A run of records

━━━━━━━━━━━━━━━━

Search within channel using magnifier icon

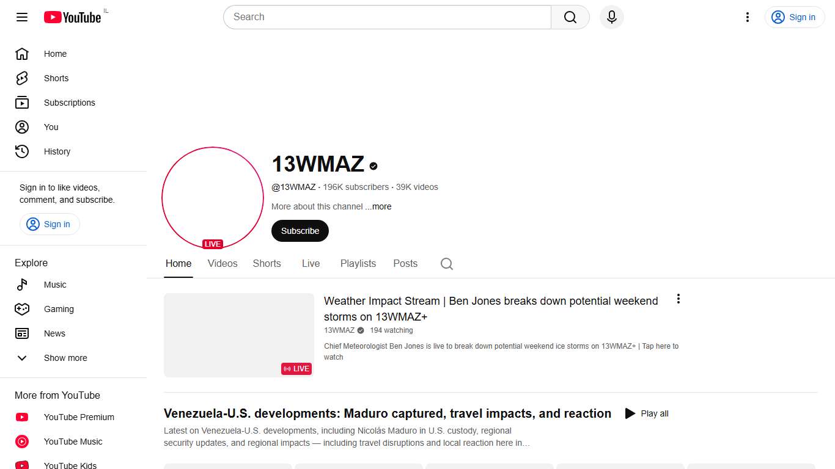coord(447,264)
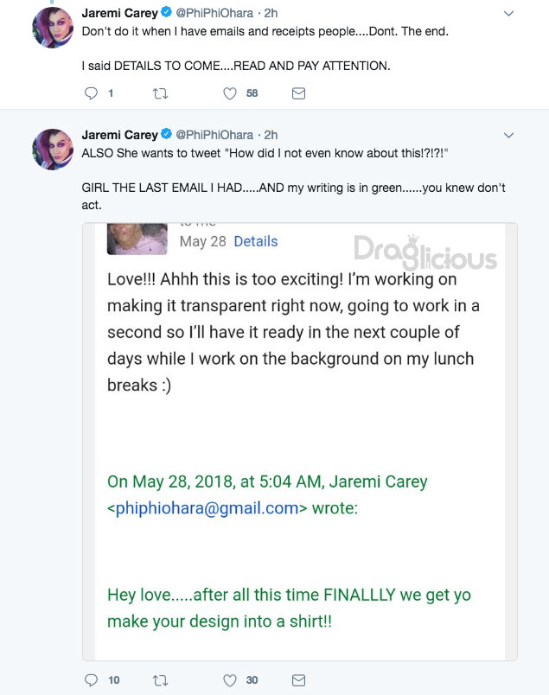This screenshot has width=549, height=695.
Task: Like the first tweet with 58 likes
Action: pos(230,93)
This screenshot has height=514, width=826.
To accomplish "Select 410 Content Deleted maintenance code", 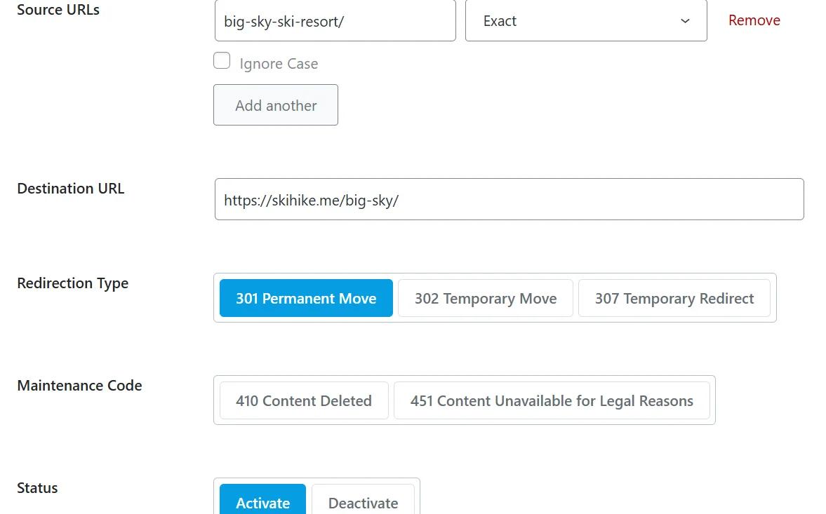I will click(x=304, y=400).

━━━━━━━━━━━━━━━━

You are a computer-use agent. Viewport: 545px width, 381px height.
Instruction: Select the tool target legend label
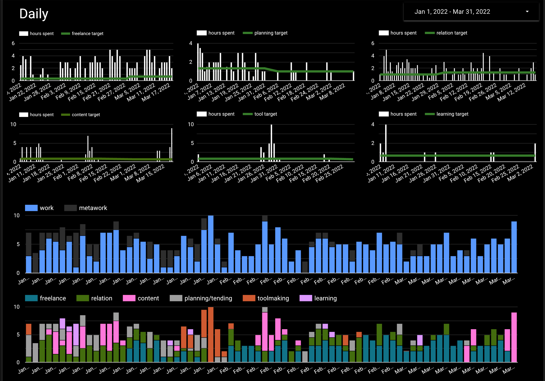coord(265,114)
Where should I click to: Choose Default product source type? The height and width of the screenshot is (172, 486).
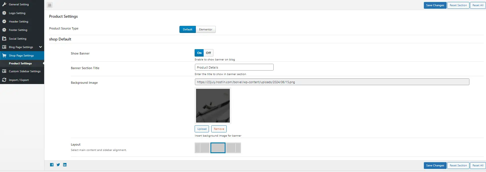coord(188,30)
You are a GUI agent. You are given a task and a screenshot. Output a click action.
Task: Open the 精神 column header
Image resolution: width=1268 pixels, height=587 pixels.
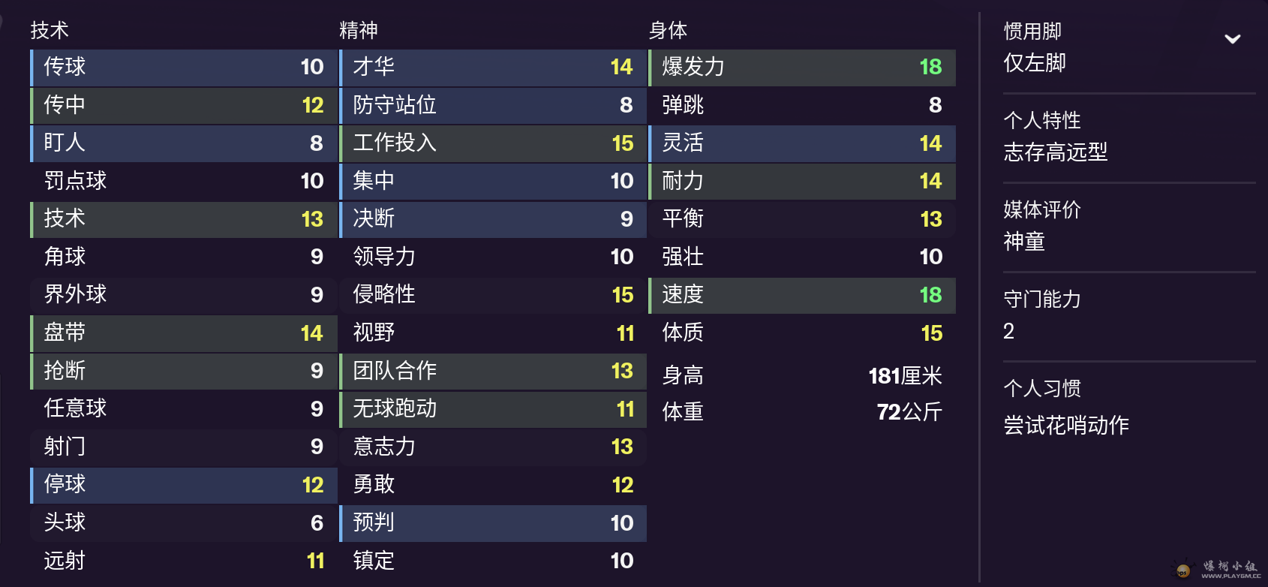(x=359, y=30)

━━━━━━━━━━━━━━━━

Requirements:
Echo the lines from the one containing "You are a GUI" through the one containing "(x=359, y=30)", including both, and leave the pictures out of your answer.

Written response:
You are a GUI agent. You are given a task and a screenshot. Output a click action.
Task: Open the 精神 column header
Image resolution: width=1268 pixels, height=587 pixels.
(x=359, y=30)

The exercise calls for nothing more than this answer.